Business Intelligence Best Practices -

Collaboration. Communication. Community.

 E-mail to friend
Ten Mistakes to Avoid When Planning Your CDI/MDM Project

by Jill Dyché, Evan Levy
This "Ten Mistakes to Avoid" looks at the biggest barriers to successful customer data integration (CDI) and master data management (MDM) programs.

In his classic business book The Fifth Discipline, author Peter Senge advocates the concept of the “shared vision,” explaining that a vision really takes hold when stakeholders communicate clearly. Senge counsels companies to actively reinforce their vision by fostering stakeholder excitement and encouraging early success.

The promise of customer data integration (CDI) solutions to (finally) deliver a single version of the truth about customers has certainly caused excitement. And, as we discuss in our new book, Customer Data Integration: Reaching a Single Version of the Truth, there have been some high-profile successes. Companies like Amgen, Intuit, XO Communications, and Royal Bank of Canada have all delivered early wins with customer master data, achieving quantifiable and high-profile business breakthroughs. Consistently, the sustained management of cross-functional master data begins with CDI.
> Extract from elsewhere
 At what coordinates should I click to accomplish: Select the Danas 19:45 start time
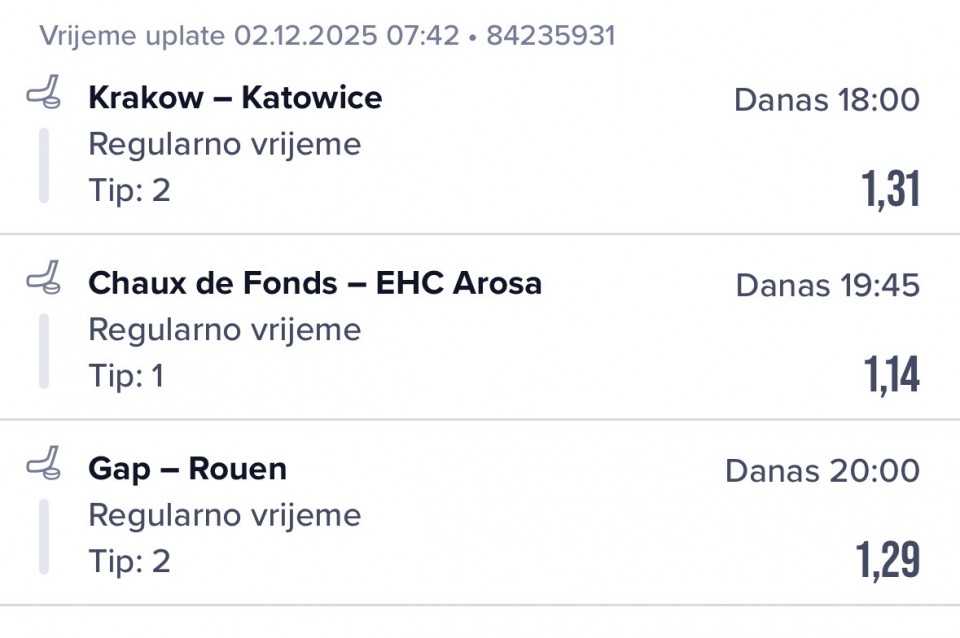pyautogui.click(x=827, y=285)
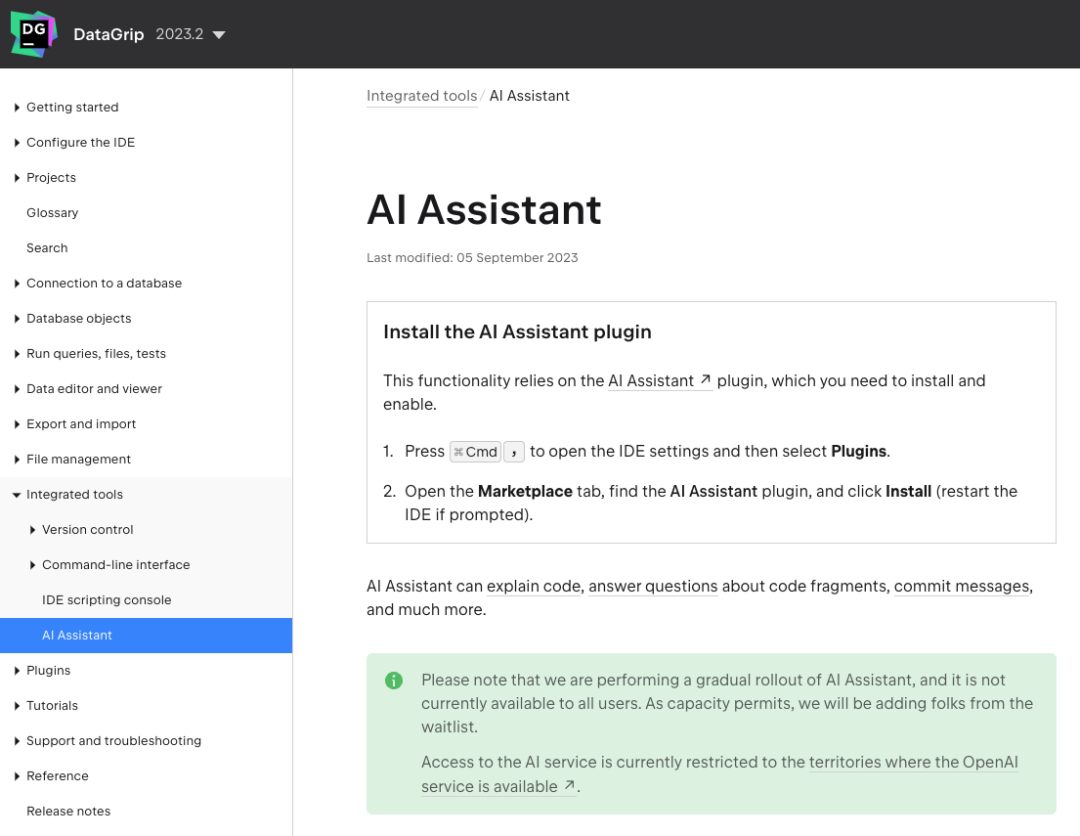This screenshot has height=836, width=1080.
Task: Open the Glossary page in the sidebar
Action: click(x=52, y=213)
In this Ten Mistakes to Avoid, we’ll outline what we’ve seen to be the biggest barriers to successful customer data integration and master data management (MDM) programs. Hopefully, this will help you shape a shared vision for master data at your company, one that can propel you forward.

1. Misusing the Term "MDM"

Master data management is a hot topic. And as with most emerging trends, it’s accompanied by its own mythology, as companies begin their research and decide to adopt it.
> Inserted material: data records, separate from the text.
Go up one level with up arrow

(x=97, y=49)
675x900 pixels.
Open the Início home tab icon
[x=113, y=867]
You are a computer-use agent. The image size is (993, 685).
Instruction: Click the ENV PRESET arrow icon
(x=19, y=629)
But there’s already noise around MDM. Watch a Webcast or open a trade magazine, and you’ll see MDM used synonymously with data quality, data governance, or data stewardship—all legitimate practices in their own right. BI and data quality vendors have begun embracing the term to rebrand incumbent technologies, irrespective of the breadth of their functionality. A large bank we work with recently appointed a director of master data management. How large is her organization? There’s just her. Her first task? Create an enterprise data model.

In reality, master data management is both a noun and a verb. We define MDM as the set of disciplines and methods used to ensure the currency, meaning, and quality of a company’s reference data within and across various data subject areas. It should be used to connote the day-to-day-to-day tactics of managing enterprise master data, including developing data quality and correction processes; implementing privacy standards; ensuring that data availability reflects regulatory guidelines; and, yes, maintaining an integrated data model. MDM tools should be part of—but not all of—a sustained MDM effort. CDI is a subset of MDM that focuses on the customer subject area. It’s where most MDM initiatives typically start. And that’s a very big job in itself.
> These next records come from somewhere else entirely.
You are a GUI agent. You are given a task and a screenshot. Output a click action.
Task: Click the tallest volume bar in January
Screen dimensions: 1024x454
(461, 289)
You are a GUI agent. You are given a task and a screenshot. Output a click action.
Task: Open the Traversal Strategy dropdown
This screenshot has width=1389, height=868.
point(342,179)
2. Confusing CDI with Data Warehousing

Because CDI is a software solution—in the form of a centralized “hub” that is a clearinghouse for data reconciliation and deployment—comparisons with data warehouses are inevitable. After all, both aim to deploy clean, meaningful information to the enterprise. Both a CDI hub and a data warehouse have clear, often quantifiable business benefits. And both mandate a solid business-IT partnership.

But comparing the two solutions is dangerous, not only in terms of their positioning, but also their usage. Data warehouses are designed and built to support business intelligence, and are meant for use by business people. Best practice data warehouses are those that have been planned around a set of business requirements that inform a series of applications—we call this the BI Portfolio—that are deployed incrementally to the business over time.

CDI, however, is purpose-built for operational data integration. The CDI hub is the ultimate home of customer master data that has been matched, reconciled, and certified, and is available to a series of business applications and systems (not end users). And, unlike with the data warehouse, whose data quality depends on add-on tools, CDI has data quality “baked in” to its processing. Unlike the data warehouse, which usually stores historical detail, summarized data, and time-variant information, the CDI hub stores or points to certified master data about a customer—hence the hub’s role as the bona fide single version of truth for a range of data needs across the enterprise.

3. Overlooking CDI and MDM Development Complexity

In order to enable an MDM or CDI solution to serve other operational applications, you need to do some programming. To connect a CDI hub to other applications, the interface code—the code that submits and retrieves customer data from the de facto data store—must be modified.

There are two basic approaches to modifying interface code to support new CDI or MDM technology. One approach is to modify the operational application to send and retrieve data to and from the hub.

The second approach is specific to environments already leveraging a messaging server—for instance, enterprise application integration (EAI), enterprise service bus (ESB), or other application messaging technology. This approach involves modifying the interface code (once again, relating to an application’s submission and retrieval logic) to communicate with the CDI hub. This alternative is transparent to the operational application’s software.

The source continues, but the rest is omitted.